● **Условие задания**: Воспроизведите без изменений часть отрывка о жизни в оккупации и концлагере, от слов «Немцы грабили население» до слов «вышками, с собаками.» включительно.

● **Исходный отрывок**:

Через речку Потуду, которая чуть дальше впадает в Дон, есть село Солдатское. Там не нашлось женщин белить хату коменданту, и полицаи отправили местных женщин. На обратном пути на лугу женщины встретили немецкий патруль. Немцы приняли их за партизан и тут же расстреляли. «Из-за полицаев погибли», – говорит Александра Михайловна.

Концлагерь

Немцы грабили население до июля, «но этого им было мало». Однажды всех жителей согнали во двор конюшни, откуда в 1941-м лошадей забрали на фронт. Там продержали людей три дня без воды и еды. Потом выгнали за деревню, люди думали – расстреляют, уже прощались друг с другом, но немцы погнали колонну по дороге, повернув на Воронеж. До него не дошли, а свернули в овраг возле села Семидесятное – это Хохольский район, там был концлагерь для красноармейцев и местных жителей, с вышками, с собаками.

Жара страшная, середина лета. Воды почти не давали, по кружке иногда. Колодцы в тех краях были глубокие, до 14 метров, фашисты заставляли носить воду заключённых, и семилетний брат носил. Он вспоминал потом: «Несёшь ведро, тяжело, расплескаешь – так он как даст тебе кнутом, по спине так огреет!»

Кормили мёрзлой свёклой и трухой от гречки, когда её чистят – вот такая похлёбка. За любое неповиновение расстреливали, прямо с вышек.

Так и держали людей до наступления Красной Армии. В августе арестованных подняли и погнали дальше, на Белгород, он ближе к границе. И там, возле какой-то деревни под Белгородом, заключённых продержали до февраля 1943 года, когда пришло освобождение.

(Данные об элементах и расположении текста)
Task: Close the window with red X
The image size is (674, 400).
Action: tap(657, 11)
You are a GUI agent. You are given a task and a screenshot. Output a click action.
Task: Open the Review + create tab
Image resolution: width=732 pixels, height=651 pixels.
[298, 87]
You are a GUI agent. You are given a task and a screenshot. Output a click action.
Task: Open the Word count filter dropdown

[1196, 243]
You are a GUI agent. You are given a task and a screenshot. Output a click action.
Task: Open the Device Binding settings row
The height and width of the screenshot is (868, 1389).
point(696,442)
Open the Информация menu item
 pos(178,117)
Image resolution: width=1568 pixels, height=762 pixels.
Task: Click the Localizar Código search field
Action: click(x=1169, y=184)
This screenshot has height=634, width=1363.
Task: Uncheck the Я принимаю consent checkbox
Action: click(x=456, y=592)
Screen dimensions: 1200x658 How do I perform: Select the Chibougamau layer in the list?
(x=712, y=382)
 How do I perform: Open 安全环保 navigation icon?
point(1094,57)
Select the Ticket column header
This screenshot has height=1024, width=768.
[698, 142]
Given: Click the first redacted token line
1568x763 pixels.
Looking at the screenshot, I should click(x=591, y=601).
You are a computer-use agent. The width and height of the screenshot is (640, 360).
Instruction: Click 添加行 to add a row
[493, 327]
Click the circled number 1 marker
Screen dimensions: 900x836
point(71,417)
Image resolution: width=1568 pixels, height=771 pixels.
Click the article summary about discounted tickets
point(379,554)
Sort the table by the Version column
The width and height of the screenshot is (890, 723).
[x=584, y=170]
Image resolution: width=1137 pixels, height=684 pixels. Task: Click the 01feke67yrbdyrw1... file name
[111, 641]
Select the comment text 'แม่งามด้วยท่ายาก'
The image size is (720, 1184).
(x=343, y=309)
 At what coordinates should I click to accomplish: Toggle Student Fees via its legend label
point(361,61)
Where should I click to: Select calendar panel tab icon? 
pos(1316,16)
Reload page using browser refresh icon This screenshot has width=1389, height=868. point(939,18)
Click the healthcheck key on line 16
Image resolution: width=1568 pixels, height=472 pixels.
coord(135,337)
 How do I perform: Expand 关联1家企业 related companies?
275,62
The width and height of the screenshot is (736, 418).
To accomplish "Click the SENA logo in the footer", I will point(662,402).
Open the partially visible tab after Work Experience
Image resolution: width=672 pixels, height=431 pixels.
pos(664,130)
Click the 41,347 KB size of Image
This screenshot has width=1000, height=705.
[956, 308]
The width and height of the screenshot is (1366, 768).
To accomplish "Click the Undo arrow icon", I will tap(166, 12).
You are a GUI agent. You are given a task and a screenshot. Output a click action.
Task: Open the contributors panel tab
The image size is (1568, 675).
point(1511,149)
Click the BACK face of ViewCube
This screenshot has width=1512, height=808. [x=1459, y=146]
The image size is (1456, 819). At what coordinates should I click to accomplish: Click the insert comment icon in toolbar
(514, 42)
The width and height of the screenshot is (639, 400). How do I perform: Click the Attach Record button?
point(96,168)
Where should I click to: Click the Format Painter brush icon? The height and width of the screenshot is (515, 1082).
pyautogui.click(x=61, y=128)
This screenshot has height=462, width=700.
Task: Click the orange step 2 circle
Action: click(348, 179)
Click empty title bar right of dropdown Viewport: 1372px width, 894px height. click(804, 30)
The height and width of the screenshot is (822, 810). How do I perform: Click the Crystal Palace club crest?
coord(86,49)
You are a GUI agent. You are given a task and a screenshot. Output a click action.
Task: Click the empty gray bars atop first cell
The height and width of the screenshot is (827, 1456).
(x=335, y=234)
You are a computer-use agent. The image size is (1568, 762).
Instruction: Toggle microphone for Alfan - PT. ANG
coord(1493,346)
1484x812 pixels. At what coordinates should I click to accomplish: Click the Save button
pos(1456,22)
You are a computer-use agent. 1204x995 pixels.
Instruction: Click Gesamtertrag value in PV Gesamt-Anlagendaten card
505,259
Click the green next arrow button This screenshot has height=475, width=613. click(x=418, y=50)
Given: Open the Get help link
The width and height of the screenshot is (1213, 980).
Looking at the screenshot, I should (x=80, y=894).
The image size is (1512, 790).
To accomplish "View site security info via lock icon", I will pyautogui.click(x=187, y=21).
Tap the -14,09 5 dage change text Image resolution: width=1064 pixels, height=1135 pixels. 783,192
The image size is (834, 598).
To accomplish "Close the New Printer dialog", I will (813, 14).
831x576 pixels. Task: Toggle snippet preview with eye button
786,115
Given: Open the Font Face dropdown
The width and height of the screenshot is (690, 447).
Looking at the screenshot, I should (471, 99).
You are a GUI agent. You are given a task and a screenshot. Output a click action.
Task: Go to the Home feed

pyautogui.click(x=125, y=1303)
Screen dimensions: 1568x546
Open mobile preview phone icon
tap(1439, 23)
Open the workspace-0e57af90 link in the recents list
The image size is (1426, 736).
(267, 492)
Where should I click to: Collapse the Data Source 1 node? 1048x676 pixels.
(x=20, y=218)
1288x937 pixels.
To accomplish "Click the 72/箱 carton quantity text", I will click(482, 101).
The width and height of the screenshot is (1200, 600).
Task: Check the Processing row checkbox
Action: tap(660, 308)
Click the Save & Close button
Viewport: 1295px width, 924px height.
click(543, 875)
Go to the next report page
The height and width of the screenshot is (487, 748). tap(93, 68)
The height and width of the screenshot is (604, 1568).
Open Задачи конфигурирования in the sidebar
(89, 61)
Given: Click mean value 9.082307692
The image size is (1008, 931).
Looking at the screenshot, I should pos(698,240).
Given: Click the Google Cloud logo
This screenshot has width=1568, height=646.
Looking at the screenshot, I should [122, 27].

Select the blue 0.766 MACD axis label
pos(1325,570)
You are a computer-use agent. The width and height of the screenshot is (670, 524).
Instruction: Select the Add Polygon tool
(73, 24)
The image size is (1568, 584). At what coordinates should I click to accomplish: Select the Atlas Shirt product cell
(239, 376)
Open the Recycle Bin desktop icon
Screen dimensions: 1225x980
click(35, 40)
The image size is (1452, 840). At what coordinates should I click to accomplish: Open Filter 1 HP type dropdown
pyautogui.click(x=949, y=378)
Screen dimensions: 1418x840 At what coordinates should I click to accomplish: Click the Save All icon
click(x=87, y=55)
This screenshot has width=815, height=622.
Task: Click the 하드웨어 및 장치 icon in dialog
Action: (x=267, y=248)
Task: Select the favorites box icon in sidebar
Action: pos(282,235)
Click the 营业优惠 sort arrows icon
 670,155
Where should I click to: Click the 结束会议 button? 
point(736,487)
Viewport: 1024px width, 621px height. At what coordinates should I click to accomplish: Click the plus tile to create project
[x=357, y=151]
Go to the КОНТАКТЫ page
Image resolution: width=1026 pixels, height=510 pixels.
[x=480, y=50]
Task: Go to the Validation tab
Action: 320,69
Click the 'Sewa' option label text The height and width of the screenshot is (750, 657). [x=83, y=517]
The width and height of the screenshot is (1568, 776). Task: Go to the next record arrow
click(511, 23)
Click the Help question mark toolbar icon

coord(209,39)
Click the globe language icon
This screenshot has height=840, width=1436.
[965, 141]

● **Итоговый ответ**:
Немцы грабили население до июля, «но этого им было мало». Однажды всех жителей согнали во двор конюшни, откуда в 1941-м лошадей забрали на фронт. Там продержали людей три дня без воды и еды. Потом выгнали за деревню, люди думали – расстреляют, уже прощались друг с другом, но немцы погнали колонну по дороге, повернув на Воронеж. До него не дошли, а свернули в овраг возле села Семидесятное – это Хохольский район, там был концлагерь для красноармейцев и местных жителей, с вышками, с собаками.